Stored items
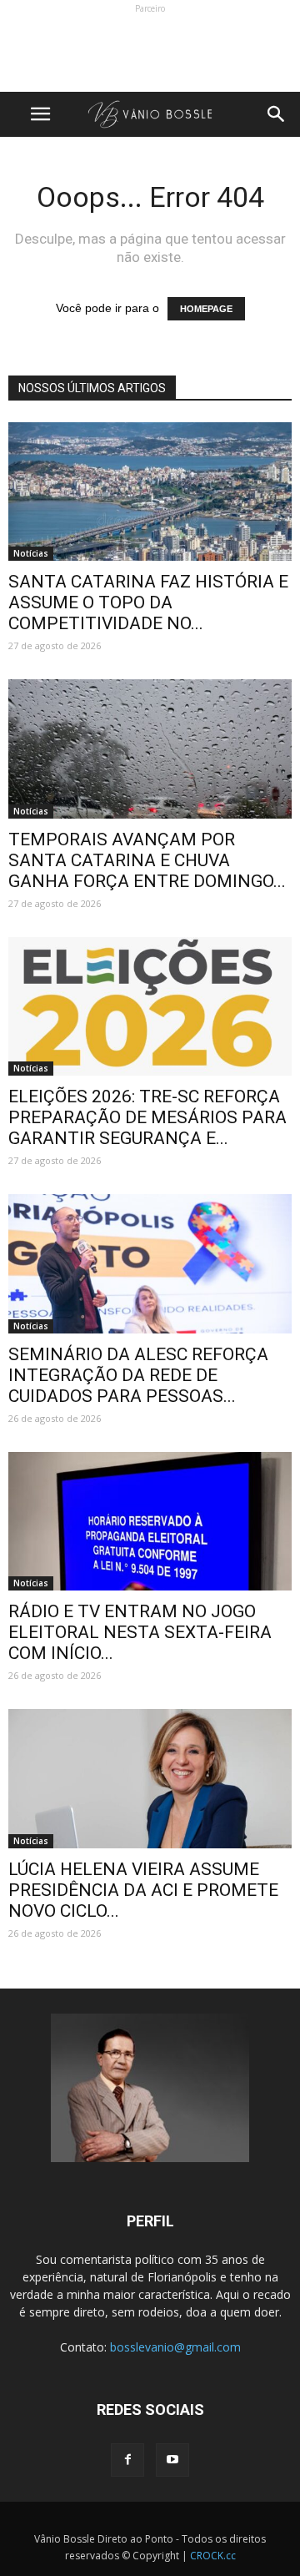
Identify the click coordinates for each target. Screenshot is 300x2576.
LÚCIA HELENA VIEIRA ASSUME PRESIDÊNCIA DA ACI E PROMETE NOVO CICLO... (143, 1890)
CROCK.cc (213, 2555)
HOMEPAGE (206, 309)
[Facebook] (127, 2460)
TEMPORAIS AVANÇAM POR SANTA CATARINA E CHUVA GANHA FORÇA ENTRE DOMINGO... (147, 860)
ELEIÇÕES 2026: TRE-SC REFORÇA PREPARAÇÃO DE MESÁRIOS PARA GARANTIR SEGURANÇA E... (147, 1117)
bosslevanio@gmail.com (175, 2347)
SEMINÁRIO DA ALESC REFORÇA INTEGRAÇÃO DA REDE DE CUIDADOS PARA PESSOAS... (138, 1375)
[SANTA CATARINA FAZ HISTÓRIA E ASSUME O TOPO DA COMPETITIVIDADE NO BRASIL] (150, 491)
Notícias (30, 553)
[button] (276, 114)
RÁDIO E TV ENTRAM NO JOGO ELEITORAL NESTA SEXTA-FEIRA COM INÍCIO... (140, 1632)
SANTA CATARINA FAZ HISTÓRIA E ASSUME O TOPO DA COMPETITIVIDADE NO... (148, 602)
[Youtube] (172, 2460)
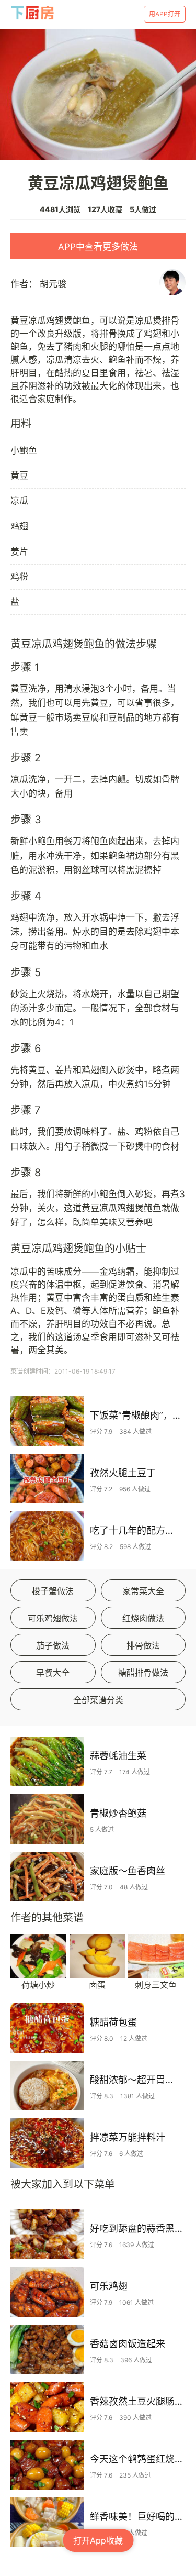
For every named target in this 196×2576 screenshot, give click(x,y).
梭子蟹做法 (53, 1591)
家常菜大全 (143, 1591)
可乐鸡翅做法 (53, 1618)
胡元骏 (53, 284)
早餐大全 (53, 1672)
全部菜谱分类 (98, 1700)
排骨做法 (143, 1645)
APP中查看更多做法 (98, 246)
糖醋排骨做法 (143, 1672)
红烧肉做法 (143, 1618)
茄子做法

- [Exercise directions]: Take the line that contains "ELEIÇÕES 2026: TRE-SC" and every line after it up to the end of the records above, and restate them exactly, without the pictures.

- [Exercise response]:
ELEIÇÕES 2026: TRE-SC REFORÇA PREPARAÇÃO DE MESÁRIOS PARA GARANTIR SEGURANÇA E... (147, 1117)
bosslevanio@gmail.com (175, 2347)
SEMINÁRIO DA ALESC REFORÇA INTEGRAÇÃO DA REDE DE CUIDADOS PARA PESSOAS... (138, 1375)
[SANTA CATARINA FAZ HISTÓRIA E ASSUME O TOPO DA COMPETITIVIDADE NO BRASIL] (150, 491)
Notícias (30, 553)
[button] (276, 114)
RÁDIO E TV ENTRAM NO JOGO ELEITORAL NESTA SEXTA-FEIRA COM INÍCIO... (140, 1632)
SANTA CATARINA FAZ HISTÓRIA E ASSUME O TOPO DA COMPETITIVIDADE NO... (148, 602)
[Youtube] (172, 2460)
For every named target in this 196×2576 screenshot, give click(x,y).
梭子蟹做法 (53, 1591)
家常菜大全 (143, 1591)
可乐鸡翅做法 (53, 1618)
胡元骏 (53, 284)
早餐大全 (53, 1672)
全部菜谱分类 (98, 1700)
排骨做法 (143, 1645)
APP中查看更多做法 (98, 246)
糖醋排骨做法 (143, 1672)
红烧肉做法 (143, 1618)
茄子做法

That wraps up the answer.